Faunding Fathers sudah menegaskan Negara Indonesia adalah “Nation State” dengan Dasar Negara Pancasila yang mengakui keberadaan semua agama dengan sila pertama yang berbunyi “Ketuhanan Yang Maha Esa”. Adalah manifestasi dari Samuderanya  Keilahian bagi semua agama-agama di dunia yang dianut oleh seluruh rakyat Indonesia yang homogen.

Seorang Tokoh Spiritualis dari Bali yang juga seorang Guru Besar yang sangat dihormati pernah menulis, terkait fenomena Radikalisme dan mengkafirkan pada sesama yang bukan golongan nya  ada kesesatan pola pikir (mindset) pemuka agama apapun dalam praktek yang berlangsung selama ini (yang sayangnya diikuti oleh umatnya dalam kehidupan beragama) dan diyakini sebagai sesuatu yg mutlak benar.

Memper -TUHAN – kan Agama dan bukan agama dijadikan sarana untuk  mendekatkan diri pada Tuhan, paling tidak mengenali dan mempraktekkan sifat – sifat utama Tuhan yang tampak dalam beragam wujud. Diantaranya: Kebaikan, Kebenaran, Kejujuran, Welas Asih, Cinta, Kasih Sayang dan lain sebagainya. Semuanya itu termanifestasikan pada nilai – nilai kemanusian dalam kehidupan bersama kita.

Mencari dan mengenal Tuhan itu, diawali pada diri sendiri dan pada diri sesama serta semua mahluk serta alam semesta, bukan pada kehidupan di akherat nanti (surga dan neraka). Agama dan semua tempat persembahyangan agama apapun adalah “LINGGA” (wadah/tempat atau benda) mati, sedangkan LINGGA Hidup (Tuhan itu sendiri) yang disebut LINGGAM, ada pada diri sesama dan mahluk hidup lainnya di alam semesta ini.

Disitulah Tuhan itu bersemayam pada diri setiap manusia adalah “Buana Alit”, sedangkan alam semesta beserta segala isinya adalah “Buana Agung”. Baik pada Buana Alit maupun pada Buana Agung, Tuhan itu ada di dalamnya. Artinya tiada ruang kosong yang tidak berisi atau tanpa kehadiran Tuhan di dalamnya, itulah sebabnya Tuhan dikatakan ada di mana – mana.

Ketika kita berpikir baik, bertutur kata baik, dan bertingkah laku baik, melakukan perbuatan baik dengan sesama manusia, tidak berkata kasar, tidak menyakiti sesama, tidak mengumbar kebencian, tidak mencaci maki, tidak mengkafir – kafirkan orang lain, tidak menista, merendahkan orang lain dan lain sebagainya, maka disitulah  seungguhnya kita sudah menjalankan salah satu

sifat Utama Tuhan.

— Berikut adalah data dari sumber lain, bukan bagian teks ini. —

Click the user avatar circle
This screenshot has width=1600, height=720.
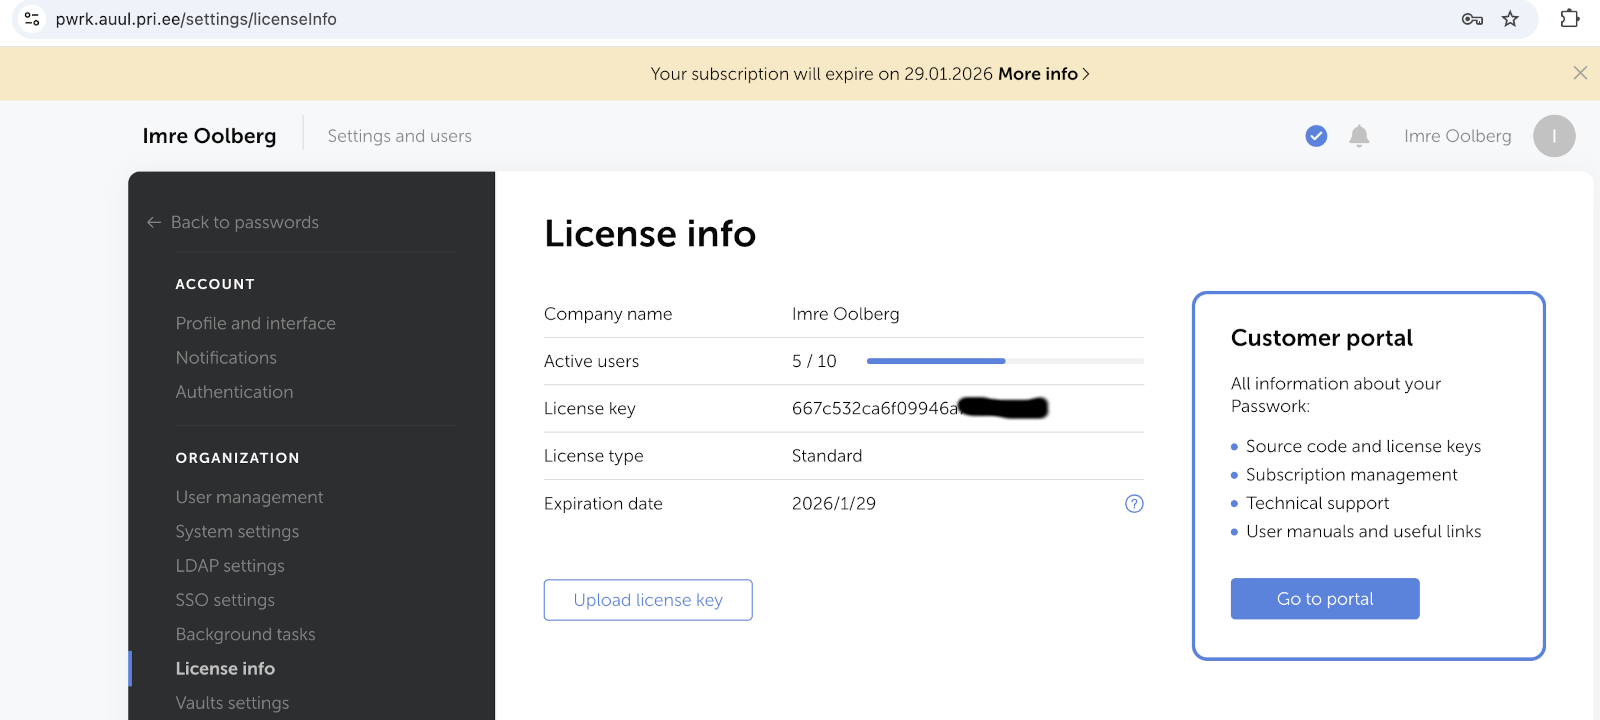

Ketika kita welas asih, menebarkan cinta kasih, berbagi/mengulurkan tangan membantu penderitaan sesama yang tengah sakit, yang dirundung nestapa, yang hidupnya sangat memprihatikan dan lain sebagainya, disitulah Linggam Tuhan bersemayam.

Jadi bukan berteriak dengan lantang sembari menyebut nama  Tuhan,   mengumbar sumpah serapah, teriak Jihad dengan tega membunuh sesama lewat tindakan radikakisme  dan perilaku menyimpang lainnya yang sangat jauh dari sifat sifat utama Tuhan yang bersifat Kasih Sayang.

Alangkah indahnya apabila kita kembali kepada ajaran luhur seperti yang dikatakan Bung Karno, jadilah orang yang beragama, apapun agamamu dengan adat istiadat dan cara orang Nusantara. Den ajembar, den momot, Lawan Den Wengku, Den Koyo Segoro .

Filosofi ilmu padi, semakin dalam dan berisi maka akan semakin merunduk karena batangnya tidak lagi mampu untuk menopang buahnya yang telah matang tadi.  Mari menjadikan diri kita sebagai Kawulo dari sang  Kaisar Tuhan yang Esa, yang perwujudanNya sesungguhnya adalah seluruh alam semesta ini beserta isinya, mahluknya dan beserta Kalam-kalam hukumnya yang telah ditabur kan kepada wakil-wakilnya.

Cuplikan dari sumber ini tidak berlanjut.